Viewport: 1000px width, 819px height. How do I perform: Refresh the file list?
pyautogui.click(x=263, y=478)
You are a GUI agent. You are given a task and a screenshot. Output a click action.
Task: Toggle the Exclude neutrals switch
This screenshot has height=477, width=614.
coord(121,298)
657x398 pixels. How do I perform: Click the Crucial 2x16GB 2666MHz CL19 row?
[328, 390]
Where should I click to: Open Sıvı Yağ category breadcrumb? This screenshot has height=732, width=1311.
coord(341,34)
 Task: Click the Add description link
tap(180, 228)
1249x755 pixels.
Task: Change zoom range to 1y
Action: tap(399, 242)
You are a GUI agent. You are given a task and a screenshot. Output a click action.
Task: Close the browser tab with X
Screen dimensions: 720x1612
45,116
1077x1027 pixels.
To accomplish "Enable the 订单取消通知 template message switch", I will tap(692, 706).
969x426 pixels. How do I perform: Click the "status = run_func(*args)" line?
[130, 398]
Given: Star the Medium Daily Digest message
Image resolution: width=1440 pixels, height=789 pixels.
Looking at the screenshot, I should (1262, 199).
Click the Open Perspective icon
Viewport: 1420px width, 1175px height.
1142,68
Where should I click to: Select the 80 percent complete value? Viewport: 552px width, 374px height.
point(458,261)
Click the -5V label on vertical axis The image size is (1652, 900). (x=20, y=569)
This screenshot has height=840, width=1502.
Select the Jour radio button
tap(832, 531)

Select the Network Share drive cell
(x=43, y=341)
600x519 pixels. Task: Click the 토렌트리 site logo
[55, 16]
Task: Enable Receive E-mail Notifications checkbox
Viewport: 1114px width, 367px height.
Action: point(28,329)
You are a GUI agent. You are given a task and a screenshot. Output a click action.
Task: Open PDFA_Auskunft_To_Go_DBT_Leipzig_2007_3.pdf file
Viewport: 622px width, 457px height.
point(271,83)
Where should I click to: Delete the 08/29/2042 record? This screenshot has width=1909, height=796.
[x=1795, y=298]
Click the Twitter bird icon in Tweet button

OBJECTIVE: Can you output the data above as a JSON list of strings, one string per line, leaving out blank lines, and covering only the part that opens with the line containing "Click the -5V" and runs through the end of the data?

RESULT OF THE TASK:
[
  "Click the -5V label on vertical axis The image size is (1652, 900). (x=20, y=569)",
  "This screenshot has height=840, width=1502.",
  "Select the Jour radio button",
  "tap(832, 531)",
  "Select the Network Share drive cell",
  "(x=43, y=341)",
  "600x519 pixels. Task: Click the 토렌트리 site logo",
  "[55, 16]",
  "Task: Enable Receive E-mail Notifications checkbox",
  "Viewport: 1114px width, 367px height.",
  "Action: point(28,329)",
  "You are a GUI agent. You are given a task and a screenshot. Output a click action.",
  "Task: Open PDFA_Auskunft_To_Go_DBT_Leipzig_2007_3.pdf file",
  "Viewport: 622px width, 457px height.",
  "point(271,83)",
  "Where should I click to: Delete the 08/29/2042 record? This screenshot has width=1909, height=796.",
  "[x=1795, y=298]",
  "Click the Twitter bird icon in Tweet button"
]